- **Exercise input**:
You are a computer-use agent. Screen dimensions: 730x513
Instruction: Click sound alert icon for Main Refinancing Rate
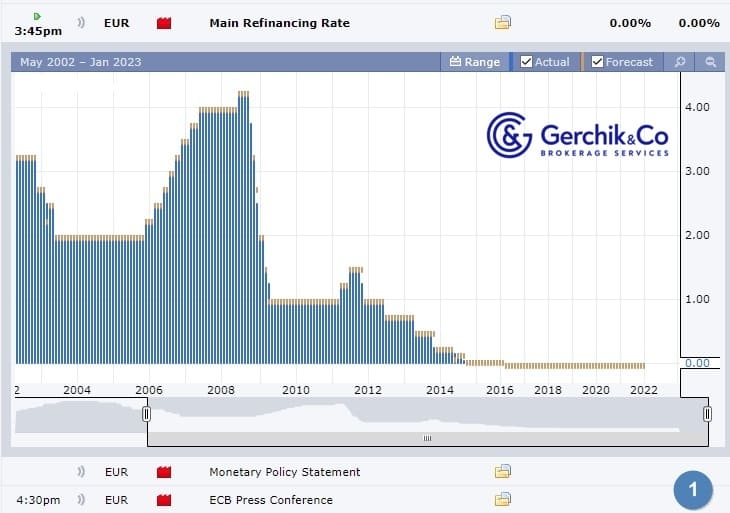81,23
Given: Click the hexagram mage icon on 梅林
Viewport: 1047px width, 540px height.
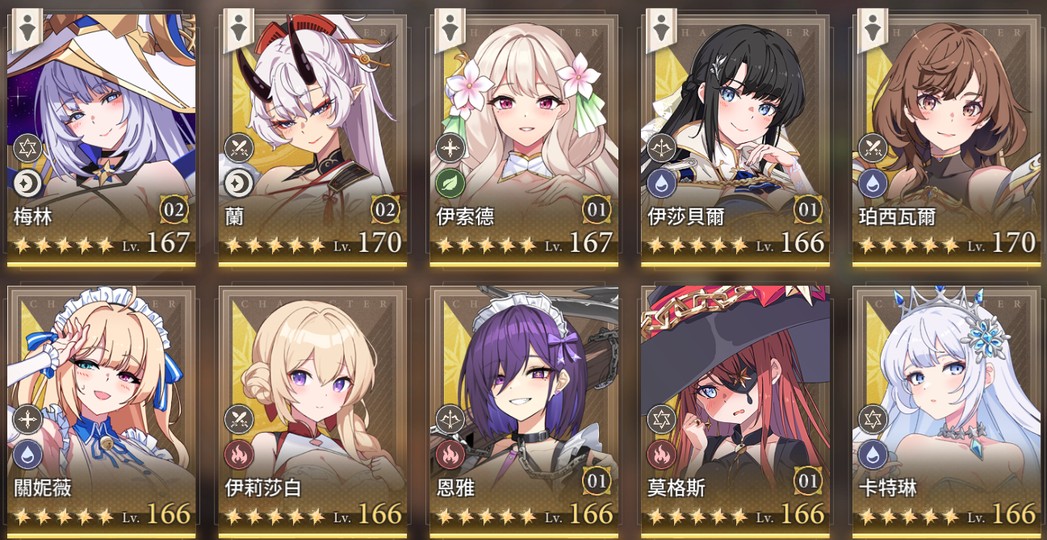Looking at the screenshot, I should click(28, 148).
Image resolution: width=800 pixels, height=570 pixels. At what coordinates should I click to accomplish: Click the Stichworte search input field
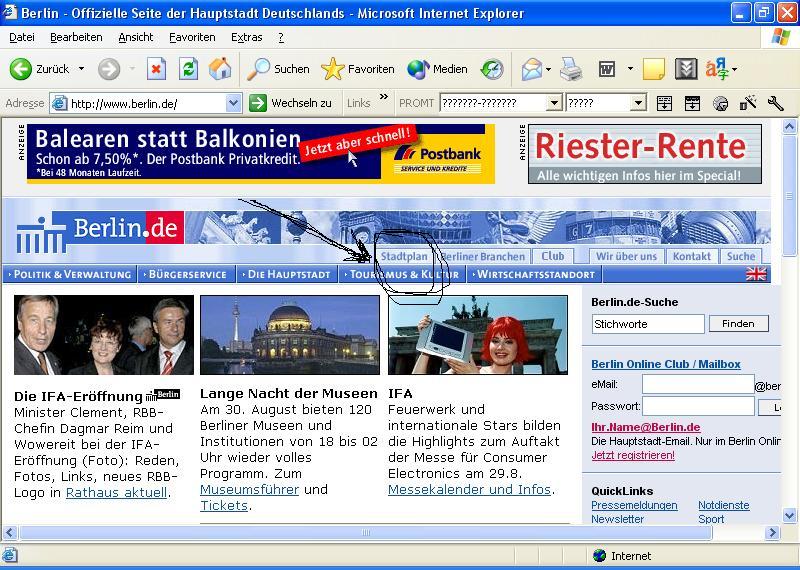(x=648, y=324)
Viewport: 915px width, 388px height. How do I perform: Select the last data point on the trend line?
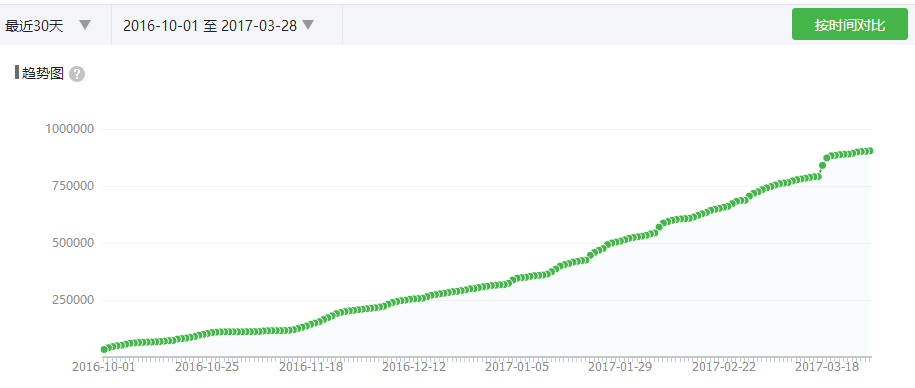tap(869, 151)
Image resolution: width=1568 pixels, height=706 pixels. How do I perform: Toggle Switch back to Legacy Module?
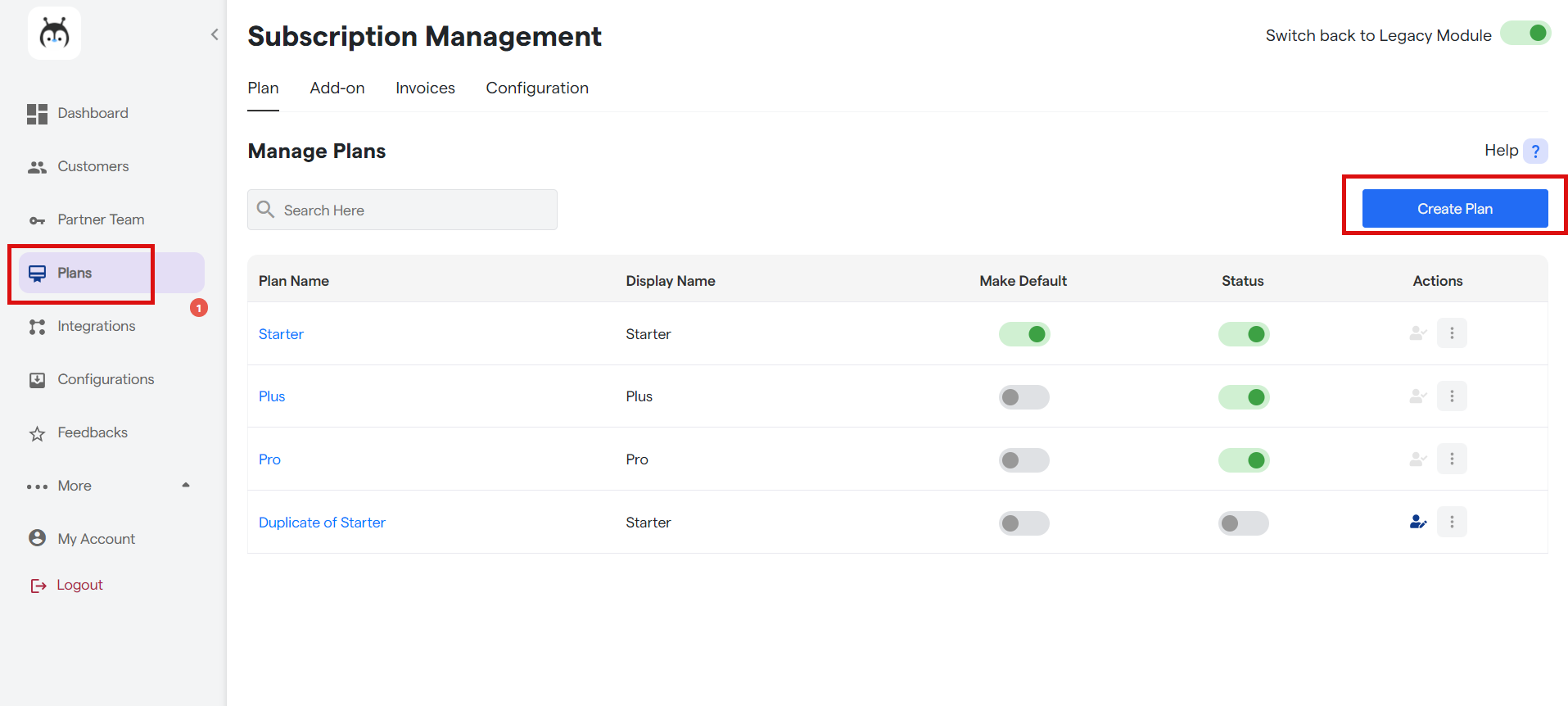click(1525, 34)
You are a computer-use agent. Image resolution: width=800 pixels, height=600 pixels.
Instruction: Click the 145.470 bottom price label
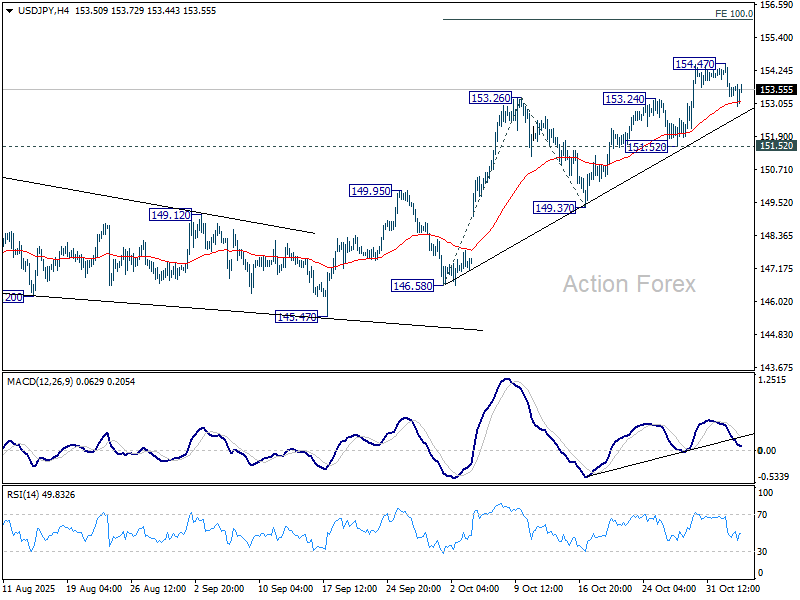296,317
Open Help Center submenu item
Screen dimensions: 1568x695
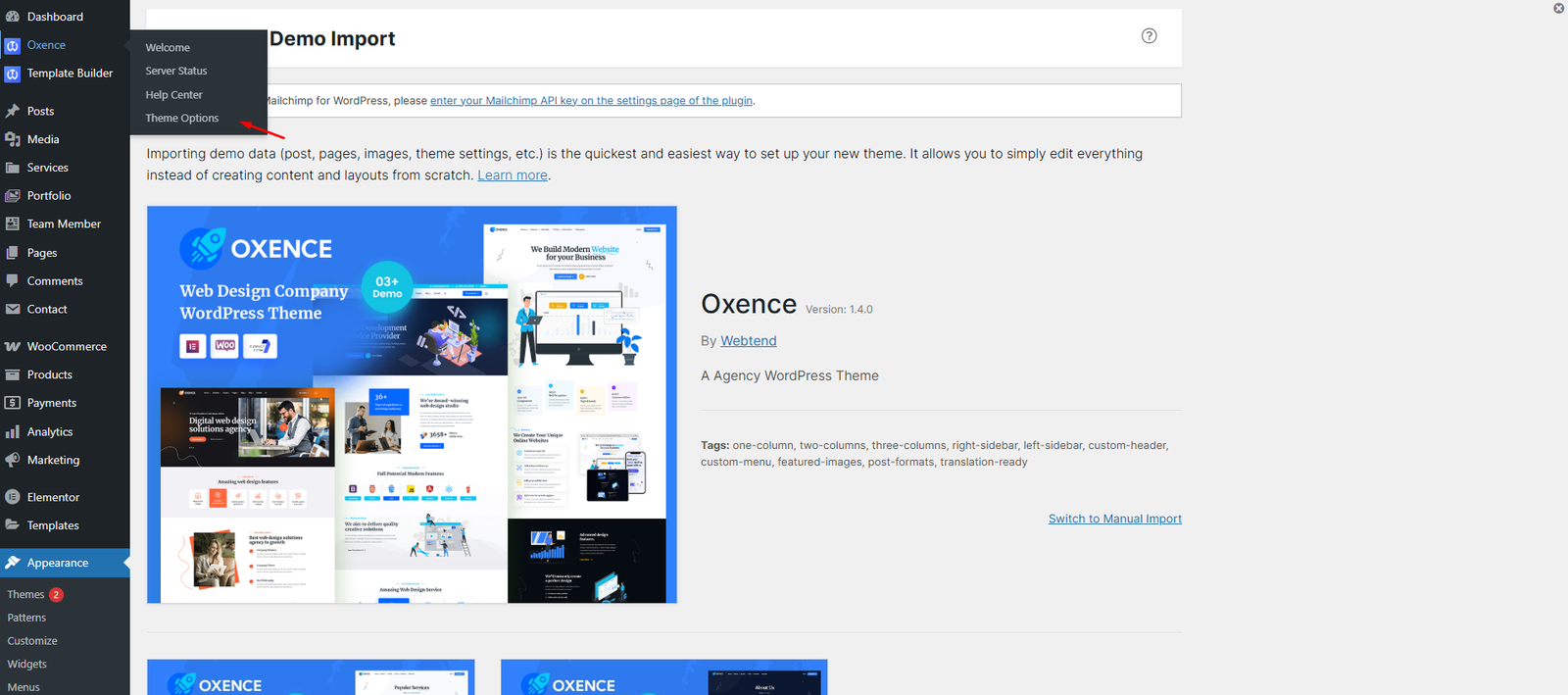[x=173, y=95]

- **To do**:
Write out, word for word, the part of the records that opens with the line containing "Open Help Center submenu item" and closes with the end of the records, leaving the pictures out of your answer.

- **Output of the exercise**:
Open Help Center submenu item
Screen dimensions: 1568x695
[x=173, y=95]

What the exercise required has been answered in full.